# What is digging up my yard?



## BQ41 (8 mo ago)

Every morning I wake up to more and more of my yard dug up and I need some help identifying what it might be for best repellent. We have gotten a ton of rain lately and I don't remember this being an issue when we were in a drought, not sure if that could be playing into it as well. Any help would be appreciated.


----------



## Glen_Cove_5511 (Jun 13, 2020)

Willing to bet that's from a raccoon. I have very similar damage and cameras confirm it was a raccoon.


----------



## BQ41 (8 mo ago)

Glen_Cove_5511 said:


> Willing to bet that's from a raccoon. I have very similar damage and cameras confirm it was a raccoon.


I was thinking either that or armadillos in South Georgia. Have you been able to get rid of them? We just bought this house and it's our first summer here, probably have a grub problem I should have sprayed for.


----------



## Glen_Cove_5511 (Jun 13, 2020)

I haven't been able to get rid of the raccoons. Thinking about trying one of those motion-activated sprinklers.


----------



## STI_MECE (Aug 4, 2020)

That is a armadillo. They are pretty territorial, if you see more damage typically after you wake up in the morning (they are typically found anywhere between 1-5am) its a armadillo. Especially that one next to the fence, that is 100% armadillo.

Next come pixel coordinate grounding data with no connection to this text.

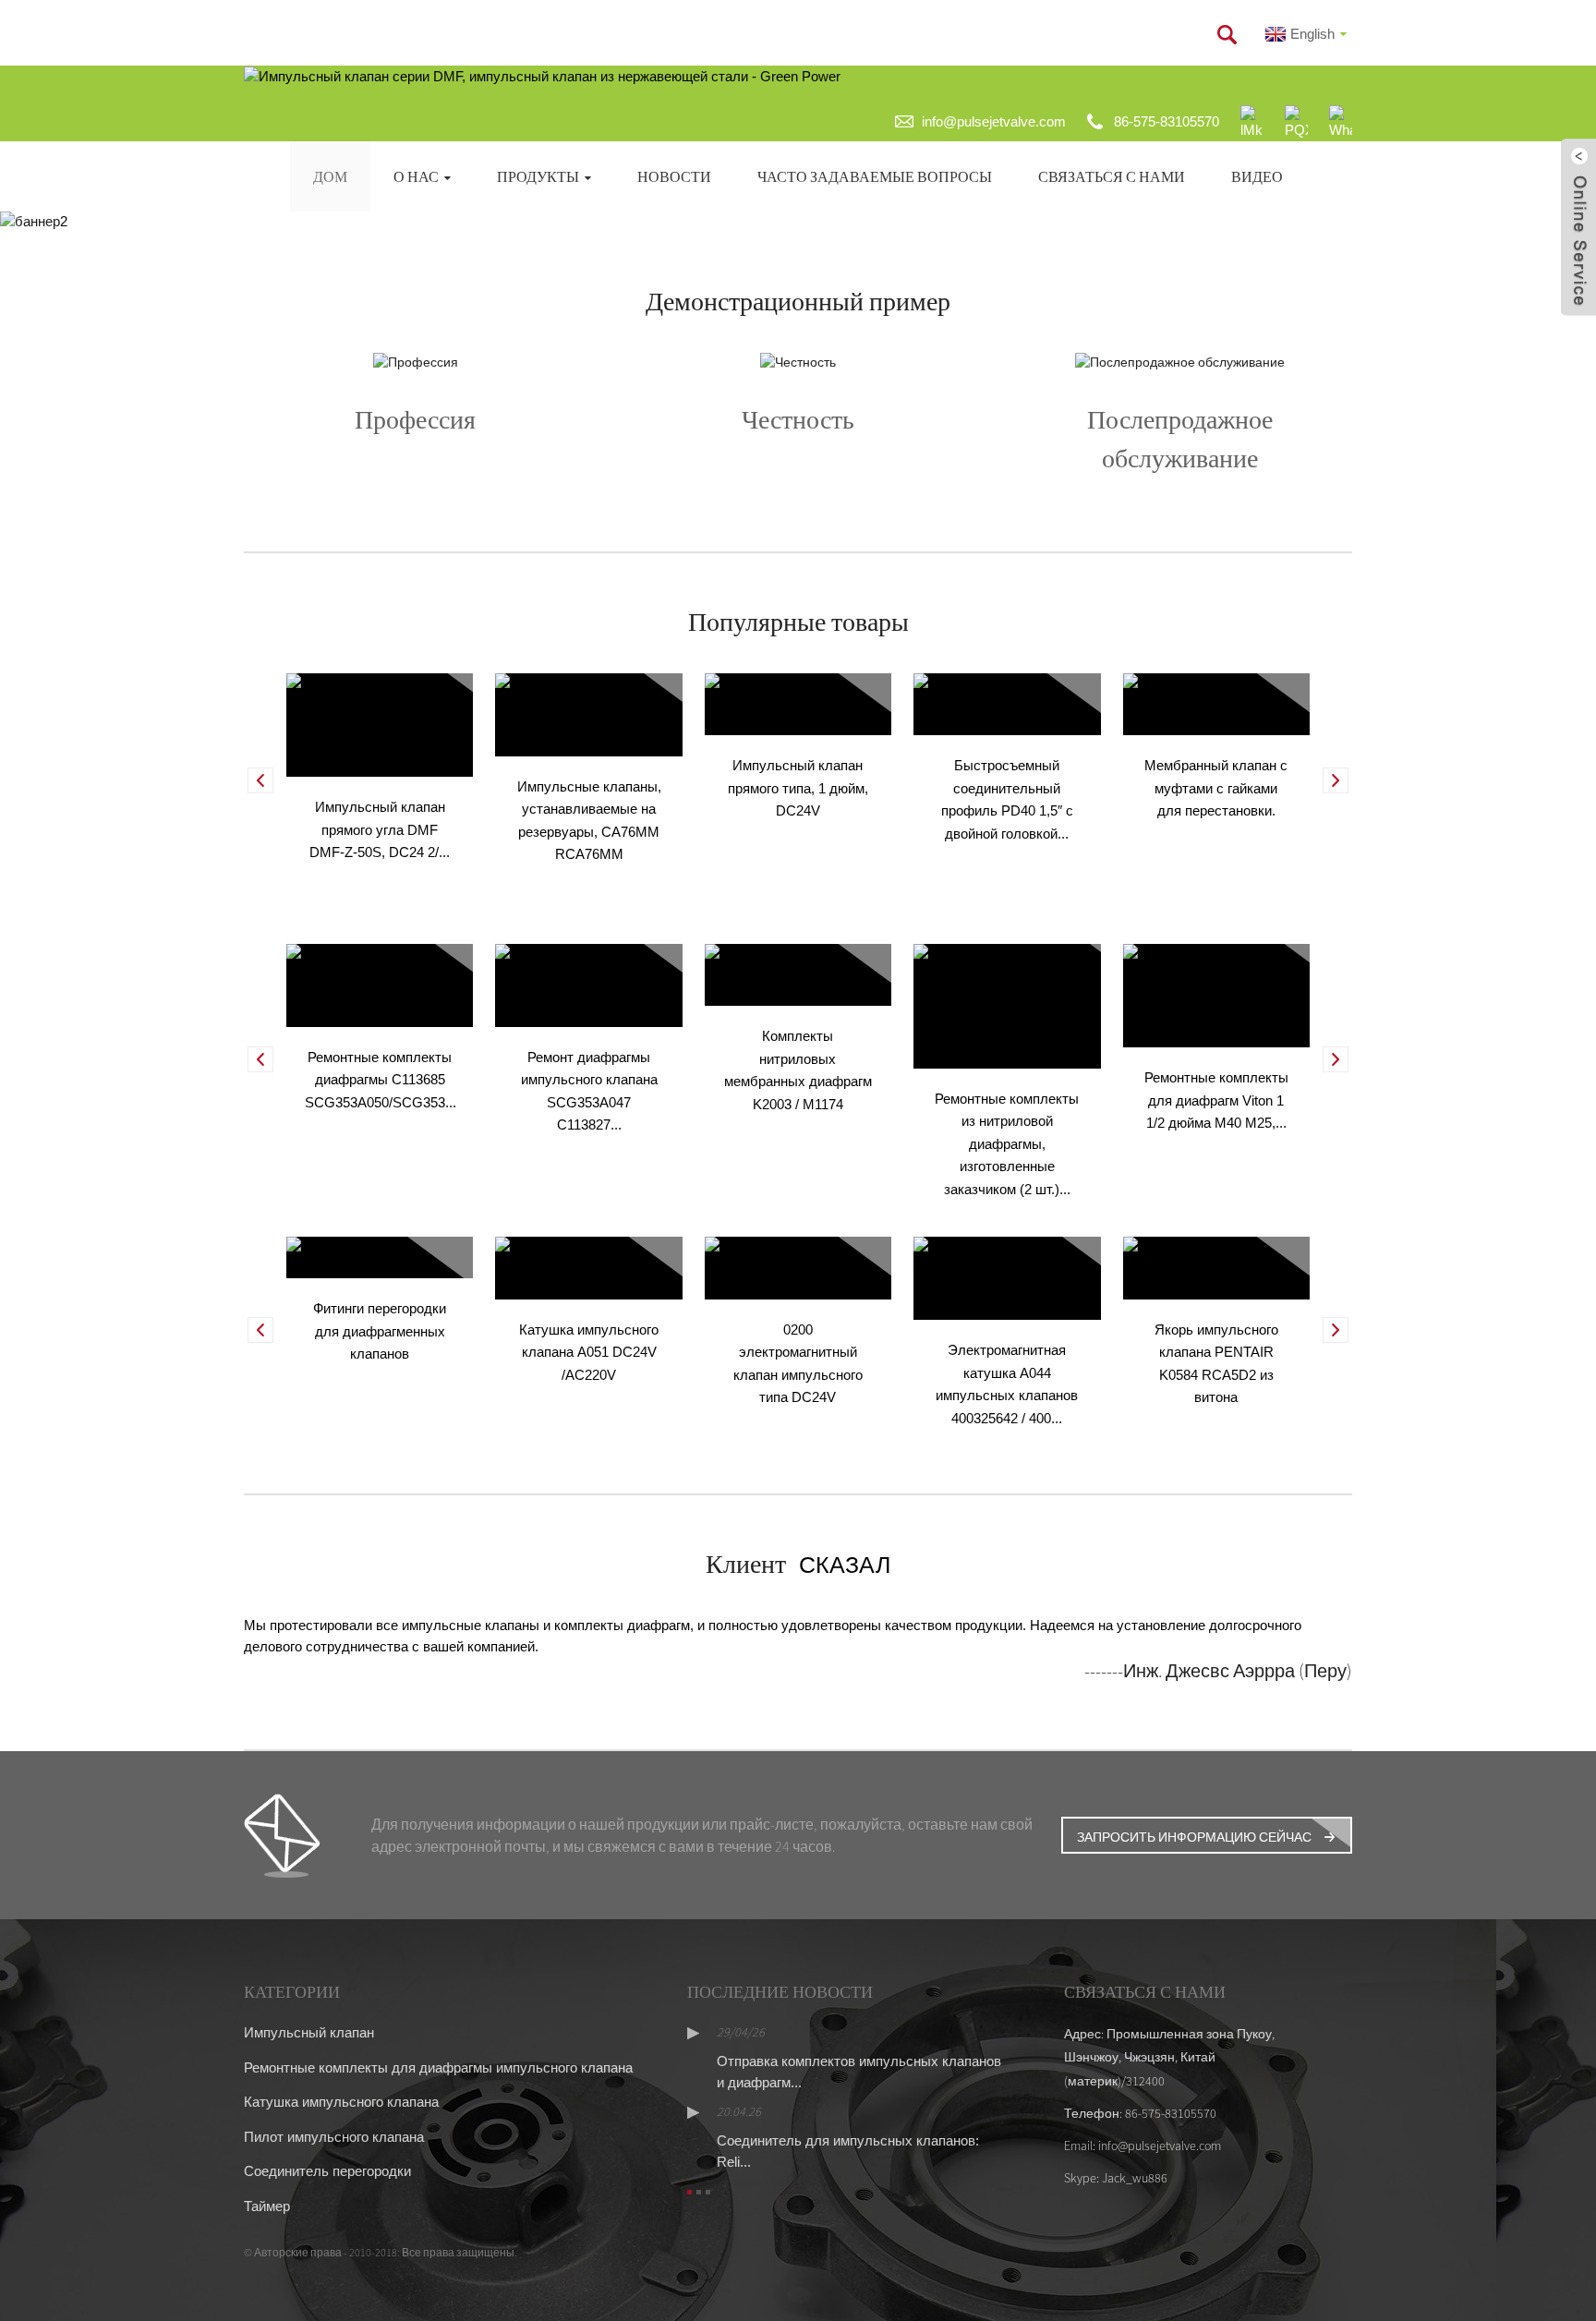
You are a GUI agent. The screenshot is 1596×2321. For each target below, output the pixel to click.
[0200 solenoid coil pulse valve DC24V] (798, 1267)
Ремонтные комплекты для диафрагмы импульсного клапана (438, 2067)
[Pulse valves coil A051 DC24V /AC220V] (588, 1267)
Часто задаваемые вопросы (874, 176)
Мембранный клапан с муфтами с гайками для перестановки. (1216, 787)
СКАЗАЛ (838, 1565)
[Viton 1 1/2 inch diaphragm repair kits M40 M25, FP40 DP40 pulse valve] (1216, 994)
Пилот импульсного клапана (334, 2137)
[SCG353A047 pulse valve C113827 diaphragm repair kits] (588, 984)
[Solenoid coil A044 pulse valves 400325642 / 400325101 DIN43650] (1006, 1277)
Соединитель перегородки (327, 2171)
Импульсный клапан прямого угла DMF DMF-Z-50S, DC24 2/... (379, 829)
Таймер (267, 2206)
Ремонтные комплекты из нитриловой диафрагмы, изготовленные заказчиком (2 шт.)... (1007, 1144)
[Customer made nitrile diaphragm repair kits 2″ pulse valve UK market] (1006, 1004)
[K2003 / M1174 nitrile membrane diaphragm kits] (798, 974)
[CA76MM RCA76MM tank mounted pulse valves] (588, 713)
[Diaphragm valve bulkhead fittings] (379, 1256)
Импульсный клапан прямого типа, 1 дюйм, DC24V (798, 787)
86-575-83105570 (1166, 121)
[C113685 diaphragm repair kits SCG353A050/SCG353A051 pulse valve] (379, 984)
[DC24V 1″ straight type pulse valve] (798, 703)
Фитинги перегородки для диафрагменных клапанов (379, 1330)
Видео (1257, 176)
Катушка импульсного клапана (341, 2101)
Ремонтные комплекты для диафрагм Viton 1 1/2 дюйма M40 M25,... (1216, 1100)
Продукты (538, 176)
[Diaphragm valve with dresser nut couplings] (1216, 703)
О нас (416, 176)
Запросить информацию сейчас (1194, 1837)
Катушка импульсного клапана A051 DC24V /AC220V (589, 1352)
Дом (330, 176)
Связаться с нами (1111, 176)
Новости (674, 176)
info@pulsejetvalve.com (994, 121)
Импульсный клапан (309, 2032)
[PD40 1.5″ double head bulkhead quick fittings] (1006, 703)
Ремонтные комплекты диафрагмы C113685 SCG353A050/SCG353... (380, 1079)
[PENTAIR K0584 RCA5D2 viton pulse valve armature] (1216, 1267)
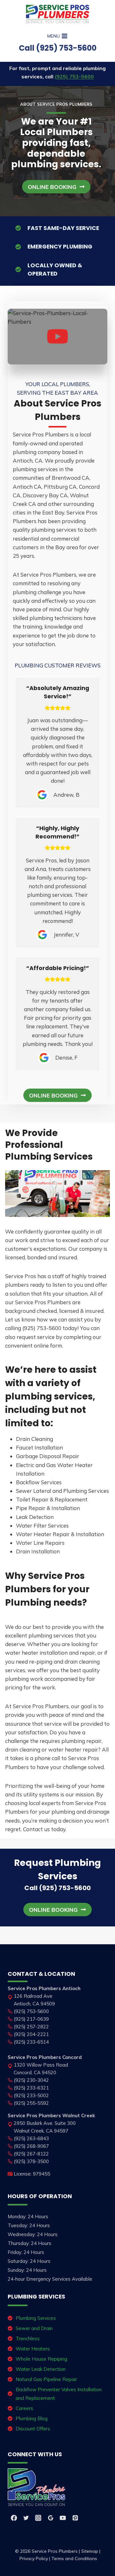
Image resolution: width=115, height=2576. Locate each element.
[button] (56, 186)
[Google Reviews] (50, 2518)
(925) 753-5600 (74, 76)
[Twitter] (26, 2518)
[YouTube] (63, 2518)
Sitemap (89, 2551)
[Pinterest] (75, 2518)
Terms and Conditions (74, 2558)
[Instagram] (38, 2518)
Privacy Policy (33, 2558)
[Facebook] (14, 2518)
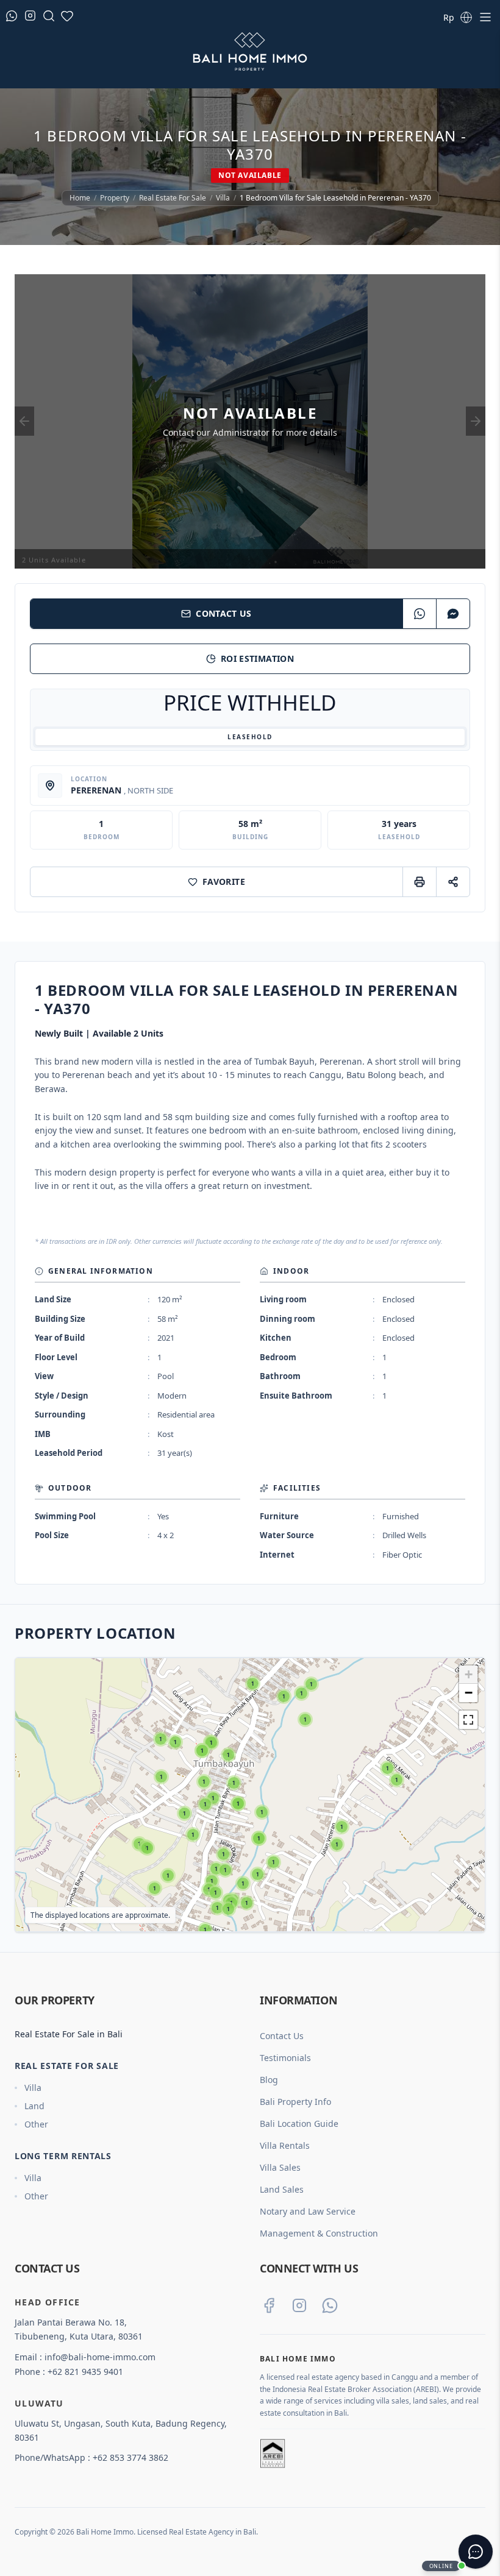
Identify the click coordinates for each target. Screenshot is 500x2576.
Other (36, 2124)
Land (34, 2106)
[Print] (419, 881)
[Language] (466, 17)
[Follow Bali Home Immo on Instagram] (299, 2305)
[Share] (453, 881)
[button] (154, 1888)
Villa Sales (280, 2167)
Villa (223, 198)
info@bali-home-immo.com (100, 2357)
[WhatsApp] (419, 613)
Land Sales (282, 2189)
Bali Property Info (295, 2101)
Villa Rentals (285, 2145)
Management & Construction (319, 2233)
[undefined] (468, 1720)
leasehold (250, 737)
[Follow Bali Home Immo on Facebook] (269, 2305)
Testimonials (285, 2057)
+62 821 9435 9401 (85, 2371)
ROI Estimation (257, 658)
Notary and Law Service (307, 2211)
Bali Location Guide (299, 2123)
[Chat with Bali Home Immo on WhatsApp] (330, 2305)
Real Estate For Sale (172, 198)
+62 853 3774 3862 (130, 2457)
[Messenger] (453, 613)
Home (80, 198)
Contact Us (224, 613)
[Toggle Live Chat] (476, 2552)
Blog (269, 2079)
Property (114, 198)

To get rid of them? Shoot them.

I have them and tried everything to get rid of them. The easiest, cheapest solution, but them to sleep. I shoot them with a .22 caliber air rifle. They are not really skiddish (at least the ones here are not) I can get 5ft up to them and then its lights out. They are a total freaking pain.

For what its worth, ive never seen a racoon dig around my yard or a racoon for that matter. I am not sure where they live around here probably in the dumpsters I would imagine.


----------